The heavy work is in the ‘main’ function. It starts with some setup to load the fingerprints and make sure the fingerprint type is available:

def main():
    args = parser.parse_args()

    # Load the arena, get the type, and make sure I can handle the type.
    arena = chemfp.load_fingerprints(args.filename)
    print("Loaded %s fingerprints from %r" % (len(arena), args.filename))

    type = arena.metadata.type
    if type is None:
        parser.error("File %r does not contain a fingerprint type" % (args.filename,))

    try:
        fptype = chemfp.get_fingerprint_type(type)
    except KeyError as err:
        parser.error(str(err))

It then defines the WSGI app, which returns the query_form() for a GET request, or processes the form for a POST request.
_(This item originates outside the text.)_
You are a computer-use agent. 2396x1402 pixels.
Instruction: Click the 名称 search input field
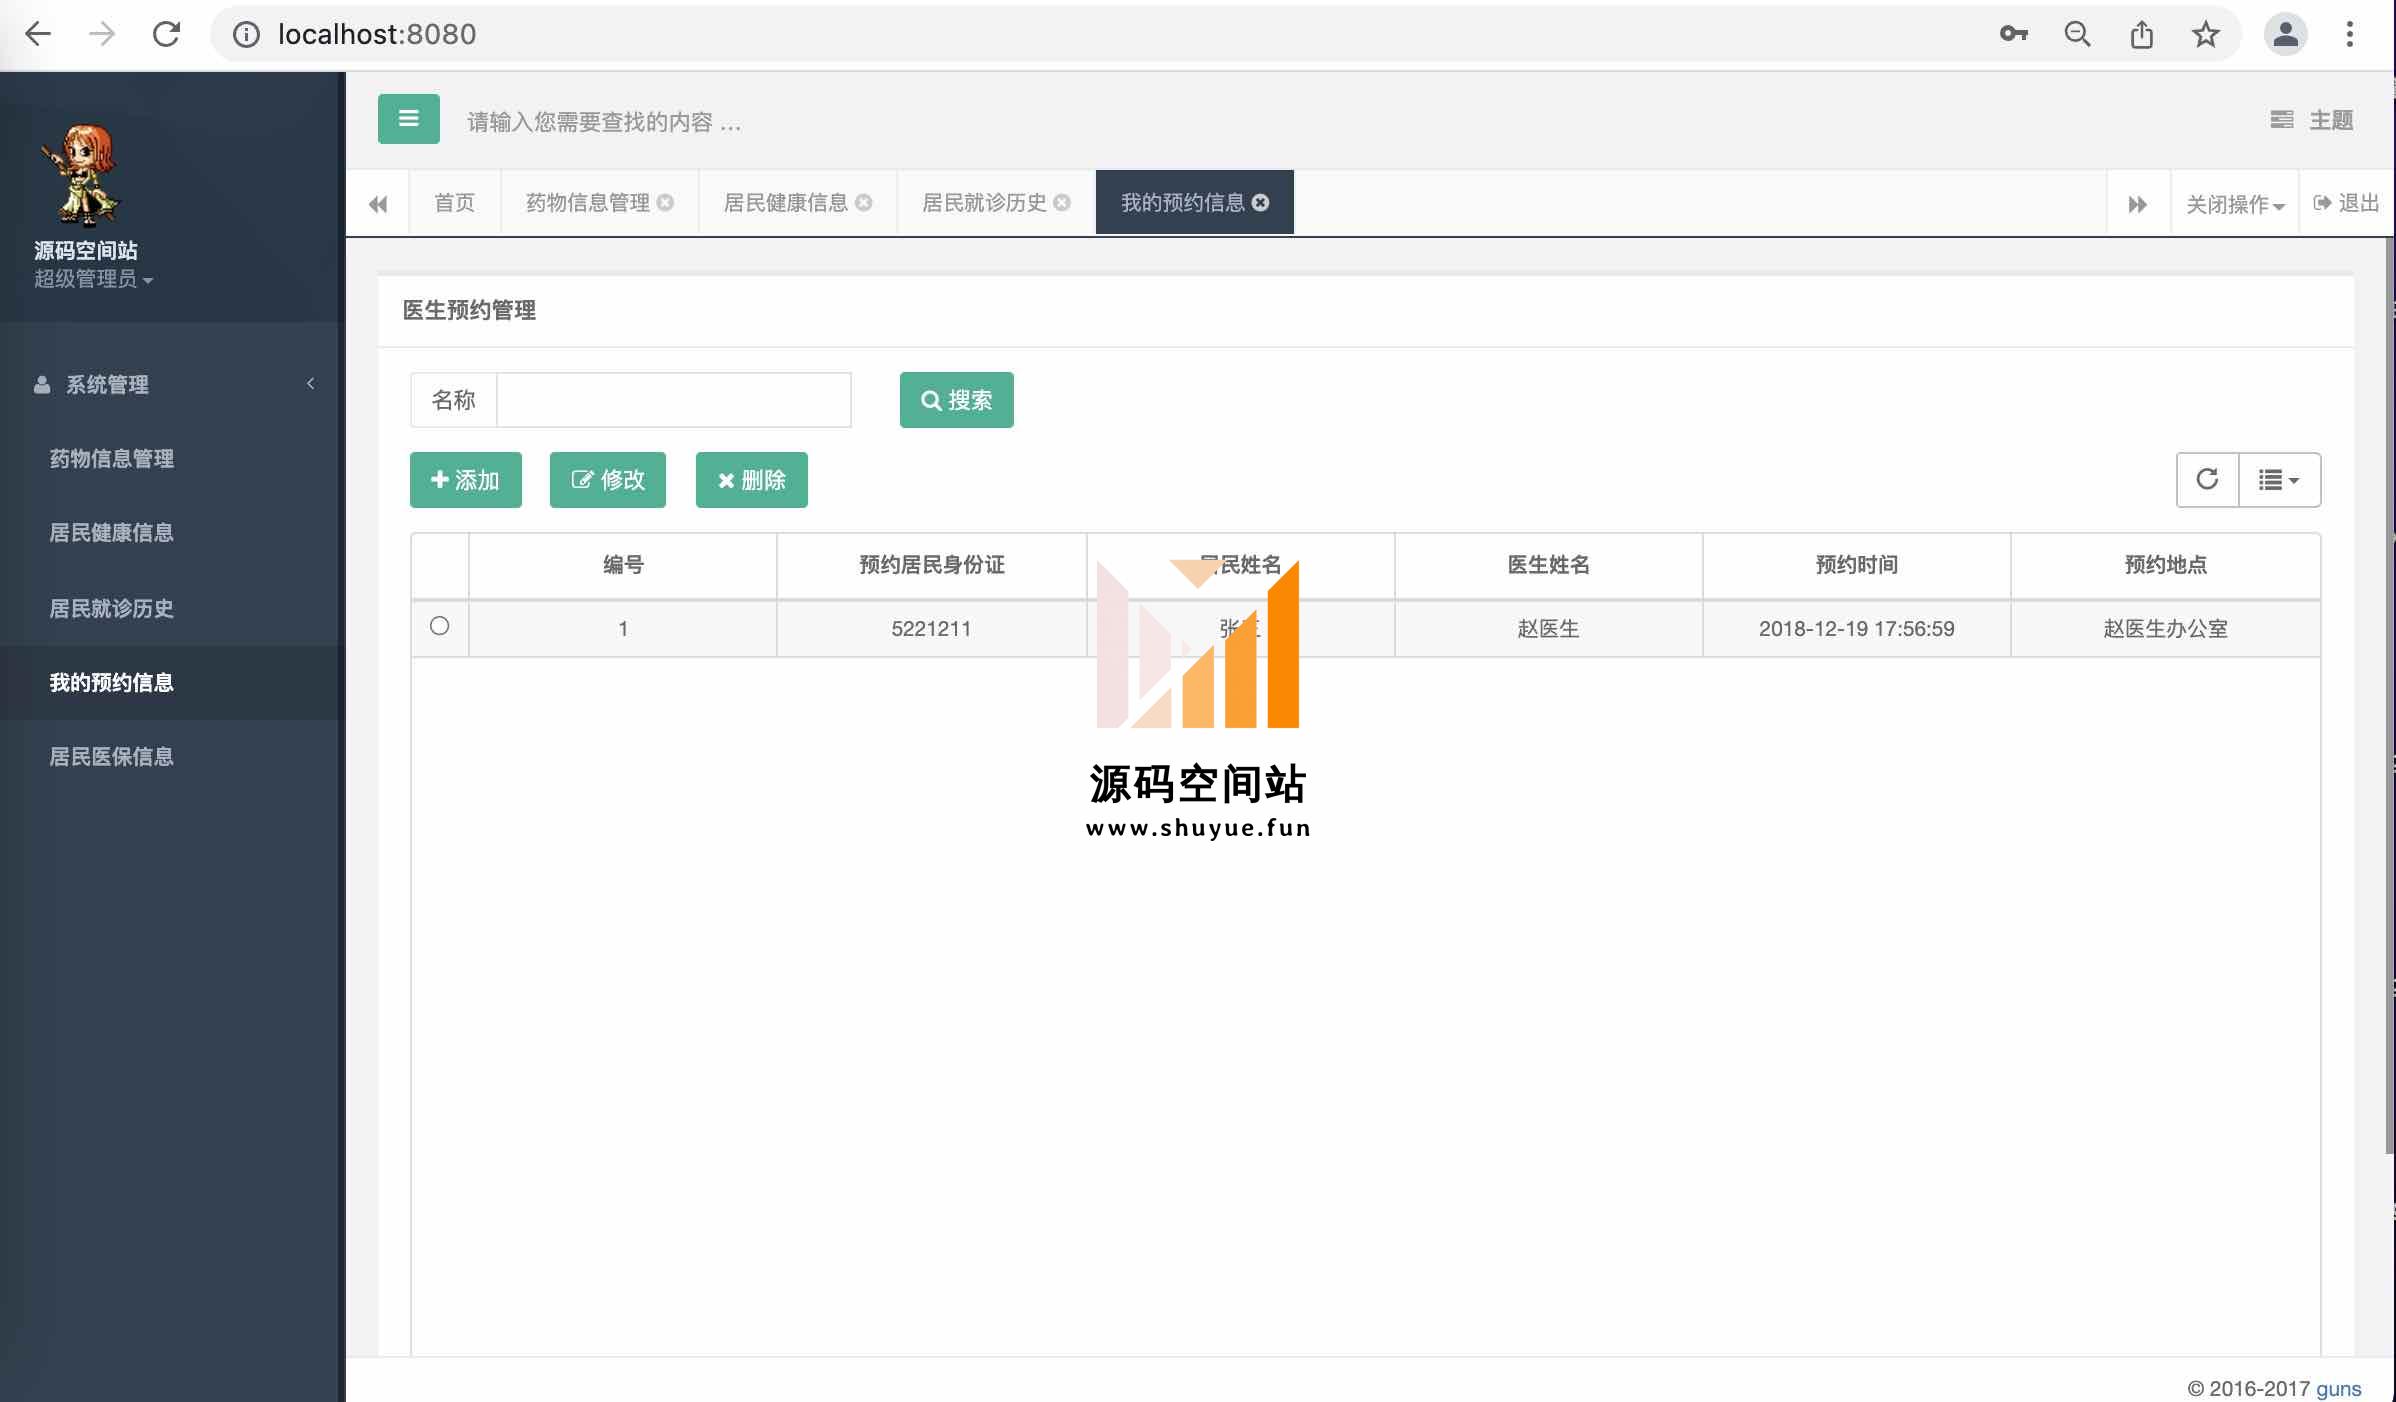click(x=673, y=400)
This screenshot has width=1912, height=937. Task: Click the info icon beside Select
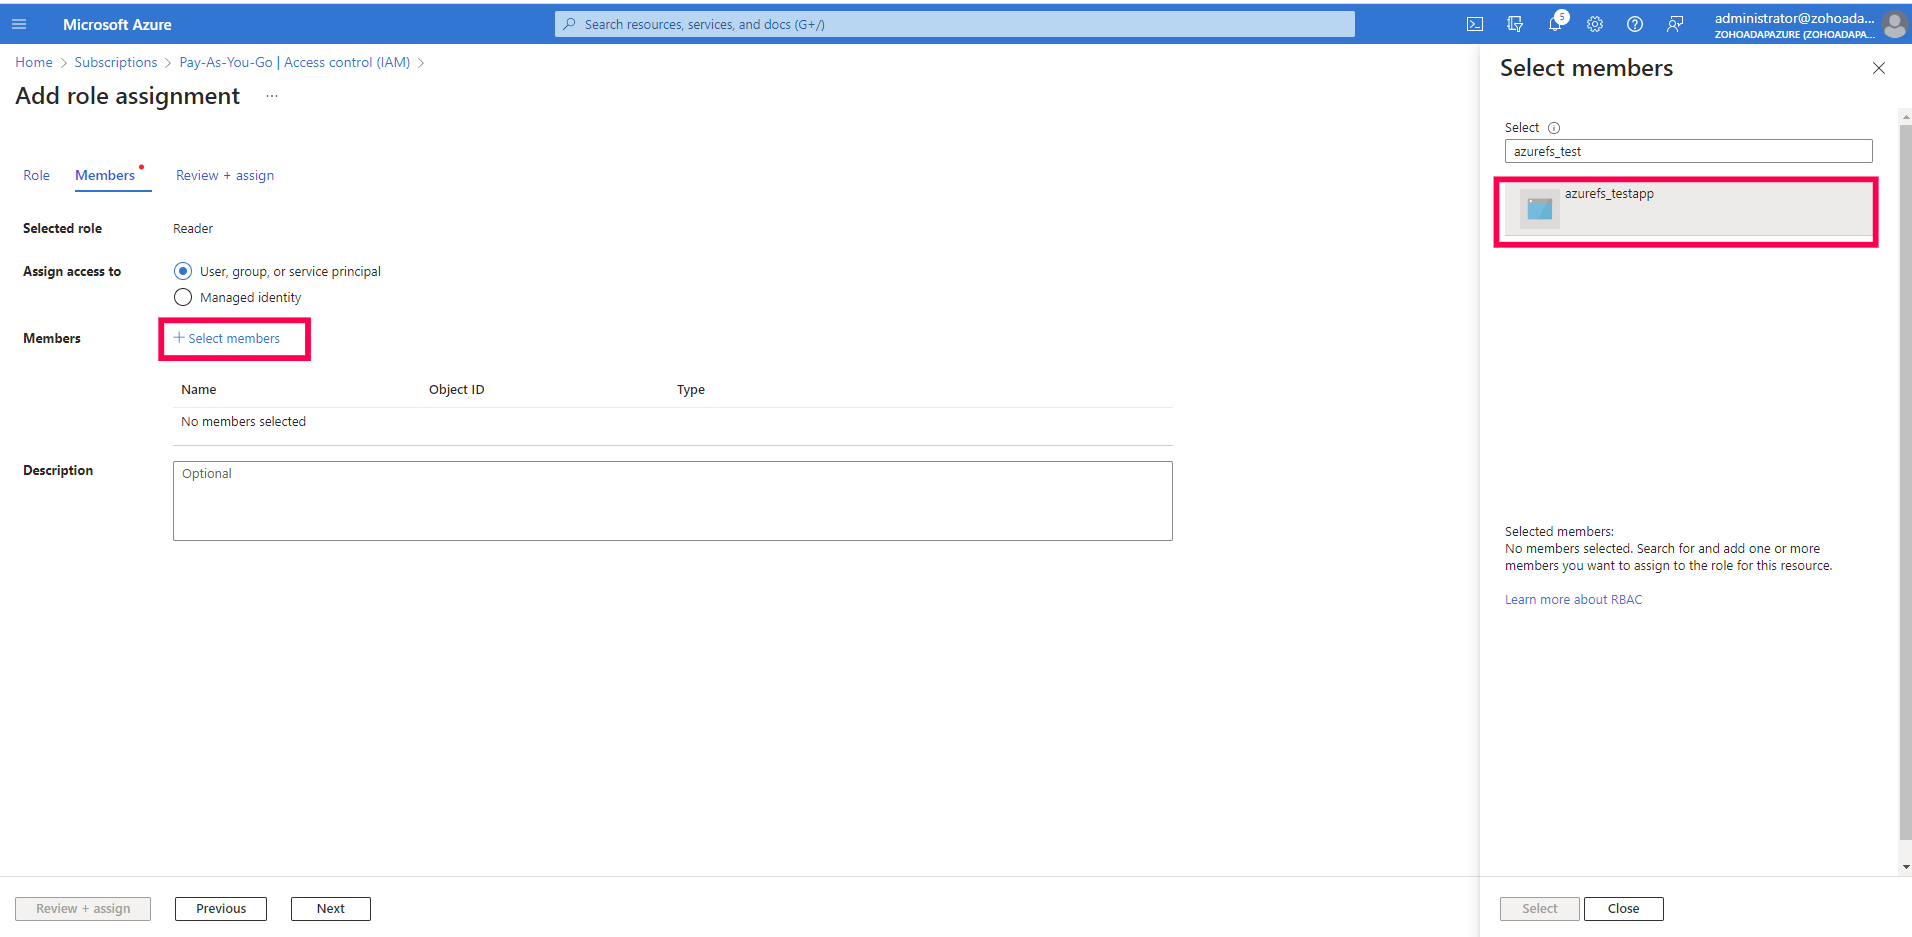point(1553,128)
I think the embedded comments explain things enough:

# ... continue the 'main' function ...
  # This is the WSGI app

  def fingerprint_search_app(environ, start_response):
      # Is this a GET or a POST? If a GET, return the query form
      if environ["REQUEST_METHOD"] != "POST":
          return query_form(environ, start_response)

      # Get the query data from the POST
      post_env = environ.copy()
      post = cgi.FieldStorage(
          fp=environ['wsgi.input'],
          environ=post_env,
          keep_blank_values=True,
      )
      q = post.getfirst("q", "")
      # The underlying toolkit code may require "\n" instead of "\r\n" strings.
      q = q.replace("\r\n", "\n")

      # For each input record, do a search, get the results, and build up the output lines.
      # Ignore any records that can't be parsed.

      output = ["Search against %r using k=5 and threshold=0.0\n\n" % (args.filename,)]

      # The next three lines use chemfp to convert the record into a
      # fingerprint, do the search for the top 5 hits, get the ids
      # and scores for the hits, and make the output text.

      for query_id, fp in fptype.read_molecule_fingerprints_from_string(q, "sdf", errors="ignore"):
          results = arena.knearest_tanimoto_search_fp(fp, k=5, threshold=0.0)
          text = " ".join( "%s (%.3f)" % (id, score) for (id, score) in results.get_ids_and_scores())
          output.append("%s => %s\n" % (query_id, text))

      # Return the results in plain text.

      status = '200 OK' # HTTP Status
      headers = [('Content-type', 'text/plain')] # HTTP Headers
      start_response(status, headers)

      # Python 3 requires bytes, not strings, so convert to UTF-8
      return output

The main function ends with some code to start the WSGI server using the correct port:

# ... end of the 'main' function ...
  # Make the server and run it. (Use ^C to kill it.)
  httpd = make_server('', args.port, fingerprint_search_app)
  print("Serving fingerprint search on port %s..." % (args.port,))

  httpd.serve_forever()

Finally, code to start things rolling:

if __name__ == "__main__":
    main()

I’ll start the server using a ChEBI-derived data set:

% python simple_server.py rdkit_chebi.fps
Loaded 93572 fingerprints from 'rdkit_chebi.fps'
Serving fingerprint search on port 8080...

then direct the browser to http://127.0.0.1:8080/ . I pasted in the first three records from ChEBI itself, pressed “Search!”, and got the result:

Search against 'rdkit_chebi.fps' using k=5 and threshold=0.0

CHEBI:776 => CHEBI:776 (1.000) CHEBI:87628 (1.000) CHEBI:34165 (0.906) CHEBI:17263 (0.886) CHEBI:91668 (0.886)
CHEBI:1148 => CHEBI:1148 (1.000) CHEBI:50612 (1.000) CHEBI:50613 (1.000) CHEBI:64552 (1.000) CHEBI:73709 (1.000)
CHEBI:1734 => CHEBI:1734 (1.000) CHEBI:18088 (0.916) CHEBI:77688 (0.916) CHEBI:18220 (0.896) CHEBI:29608 (0.883)

I don’t think I’ll continue this WSGI example in future documentation as that API is too low-level and seldom used by web developers. If you think otherwise, let me know.